I'm not entirely sure what you mean by this. No one says we're here for _no_ reason, though it makes sense to say we're here for reasons that do not belong to an _agency_, to a will or wills. I don't know if there is an afterlife. But how is that more important than what is happening right now? Even if I feel or help another person feel a second of happiness, why does it not count if "nothing happens" afterward? It's not even the memory that counts, it's the moment itself. It existed. It was real. It was meaningful. And disparaging it on account of "nothing happened afterward" is purely manufactured discontent.



> Why bother.


You can ask that question of anything. The only way religion or theism gets around it is because "why bother" is met with "because I will hurt you if you don't."



> I would think about that thought till day I day, en-raged, weary, scared and alone. Fact is no one knows me like the one who made me.

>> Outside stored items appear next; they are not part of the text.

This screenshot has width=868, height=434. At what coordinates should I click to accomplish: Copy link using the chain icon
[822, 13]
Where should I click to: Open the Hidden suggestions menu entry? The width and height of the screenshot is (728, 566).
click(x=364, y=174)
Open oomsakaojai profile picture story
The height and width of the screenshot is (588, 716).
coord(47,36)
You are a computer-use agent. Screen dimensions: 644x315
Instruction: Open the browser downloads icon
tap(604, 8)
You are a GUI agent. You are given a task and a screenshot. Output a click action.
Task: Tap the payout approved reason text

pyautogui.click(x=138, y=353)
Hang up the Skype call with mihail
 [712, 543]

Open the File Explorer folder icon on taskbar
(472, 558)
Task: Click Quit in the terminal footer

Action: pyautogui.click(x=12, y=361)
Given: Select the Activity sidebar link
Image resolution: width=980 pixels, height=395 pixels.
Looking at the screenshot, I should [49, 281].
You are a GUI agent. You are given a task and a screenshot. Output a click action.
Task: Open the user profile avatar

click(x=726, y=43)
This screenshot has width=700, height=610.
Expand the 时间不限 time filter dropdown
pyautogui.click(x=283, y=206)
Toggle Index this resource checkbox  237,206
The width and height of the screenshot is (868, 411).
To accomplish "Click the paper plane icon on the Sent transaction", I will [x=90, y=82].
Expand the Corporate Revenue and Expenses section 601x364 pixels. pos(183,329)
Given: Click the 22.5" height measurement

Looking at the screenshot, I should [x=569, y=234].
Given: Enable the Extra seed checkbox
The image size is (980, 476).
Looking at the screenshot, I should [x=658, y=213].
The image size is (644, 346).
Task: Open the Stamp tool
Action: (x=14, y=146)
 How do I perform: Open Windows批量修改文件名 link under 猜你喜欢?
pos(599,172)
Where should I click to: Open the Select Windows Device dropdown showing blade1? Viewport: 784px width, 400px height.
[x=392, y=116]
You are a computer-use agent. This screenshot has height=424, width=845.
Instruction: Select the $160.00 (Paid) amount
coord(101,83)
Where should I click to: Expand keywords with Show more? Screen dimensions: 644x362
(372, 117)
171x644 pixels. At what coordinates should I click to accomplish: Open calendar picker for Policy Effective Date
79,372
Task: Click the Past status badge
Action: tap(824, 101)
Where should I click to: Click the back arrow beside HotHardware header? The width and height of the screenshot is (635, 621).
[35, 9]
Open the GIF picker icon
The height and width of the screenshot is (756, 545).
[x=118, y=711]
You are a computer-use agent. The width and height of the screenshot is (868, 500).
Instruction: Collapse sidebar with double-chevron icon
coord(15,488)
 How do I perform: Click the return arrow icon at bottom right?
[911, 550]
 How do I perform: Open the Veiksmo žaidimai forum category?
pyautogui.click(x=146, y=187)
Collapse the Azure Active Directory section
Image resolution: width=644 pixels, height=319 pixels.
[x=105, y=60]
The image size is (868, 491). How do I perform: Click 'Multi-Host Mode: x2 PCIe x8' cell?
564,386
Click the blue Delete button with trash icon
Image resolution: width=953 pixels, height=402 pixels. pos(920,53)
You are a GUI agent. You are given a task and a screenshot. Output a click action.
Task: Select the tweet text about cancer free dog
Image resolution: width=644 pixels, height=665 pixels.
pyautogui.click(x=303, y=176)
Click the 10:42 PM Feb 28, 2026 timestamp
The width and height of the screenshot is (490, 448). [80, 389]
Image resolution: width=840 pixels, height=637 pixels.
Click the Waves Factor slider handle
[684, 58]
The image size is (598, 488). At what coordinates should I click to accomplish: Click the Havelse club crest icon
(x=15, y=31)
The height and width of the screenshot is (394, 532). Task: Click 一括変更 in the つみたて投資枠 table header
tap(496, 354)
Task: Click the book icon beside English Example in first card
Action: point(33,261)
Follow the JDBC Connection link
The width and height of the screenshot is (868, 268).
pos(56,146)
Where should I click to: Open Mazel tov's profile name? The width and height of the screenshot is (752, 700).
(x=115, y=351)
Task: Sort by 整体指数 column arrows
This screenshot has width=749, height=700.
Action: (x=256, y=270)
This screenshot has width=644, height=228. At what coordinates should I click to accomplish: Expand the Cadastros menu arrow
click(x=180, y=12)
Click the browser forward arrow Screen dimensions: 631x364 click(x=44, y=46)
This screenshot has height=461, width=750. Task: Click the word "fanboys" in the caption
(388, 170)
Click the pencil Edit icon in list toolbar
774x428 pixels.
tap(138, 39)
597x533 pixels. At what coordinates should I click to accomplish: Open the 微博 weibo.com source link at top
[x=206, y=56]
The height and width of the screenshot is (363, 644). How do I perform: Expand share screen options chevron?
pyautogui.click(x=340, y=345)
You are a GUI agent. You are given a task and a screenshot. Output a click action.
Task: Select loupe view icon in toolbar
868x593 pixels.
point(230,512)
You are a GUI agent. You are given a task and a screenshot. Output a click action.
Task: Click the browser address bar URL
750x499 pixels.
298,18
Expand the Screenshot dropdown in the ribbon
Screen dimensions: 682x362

Quarks, Leptons, and Bosons?



> And, you people act like millions are crazy and have the same delusional experiences as a million other people and we haven't seen many signs and wonders.:no


I don't see delusion or insanity. I see despair.


----------



## borsello0216

Quarks, Leptons, and Bosons?

What?
And, you people act like millions are crazy and have the same delusional experiences as a million other people and we haven't seen many signs and wonders.








I don't see delusion or insanity. I see despair.

How could signs and wonders, miracles and visions, seeing his hand work, protect you, bring from the brink of death, let be scared to death and come back the Almighty God, and thank him for dying for my sin and thank you for providing my NEEDS always no matter what I have done, but to allow me to Reap what I sew as some would call karma "small k" where God is a "big G". Even as a Christian we would know we sin, but look and say if we continue in our sin do we really fully believe. If believed fully we would follow fully for the alternative being Hell. So when we sin quickly stop and repent not continue. God created us, he decided what sin is and is not. You can change the rules if you like, BUT God wrote the very first Book ever written and it would be your own fault for reading every book ever made for knowledge rather than the book that tell of our beginnings. Why atumatically assume it is a lie? Because the truth is we believe what is says that we are sinners and we should No man as the bible says.


----------



## albrecht

borsello0216 said:


> Quarks, Leptons, and Bosons?
> 
> What?


The "building blocks" of matter.



> How could signs and wonders, miracles and visions, seeing his hand work, protect you, bring from the brink of death, let be scared to death and come back the Almighty God, and thank him for dying for my sin and thank you for providing my NEEDS always no matter what I have done, but to allow me to Reap what I sew as some would call karma "small k" where God is a "big G". [/quote
> 
> I'm not trying to be rude, but that made no sense.
> 
> [quote[
> Even as a Christian we would know we sin, but look and say if we continue in our sin do we really fully believe. If believed fully we would follow fully for the alternative being Hell. So when we sin quickly stop and repent not continue.


We know morality. "Sin" is a Christian concept which has nothing to do with morality, but only to do with not doing what Christians think is God's will. In practice, sin means not doing what Christians want.



> God created us, he decided what sin is and is not.


Prove it.



> You can change the rules if you like, BUT God wrote the very first Book ever written and it would be your own fault for reading every book ever made for knowledge rather than the book that tell of our beginnings.


If you're referring to the Bible, it was not at all the first book ever written. Books were being written long before anyone ever bothered to put pen to paper to write down their bullsh*t about Yahweh.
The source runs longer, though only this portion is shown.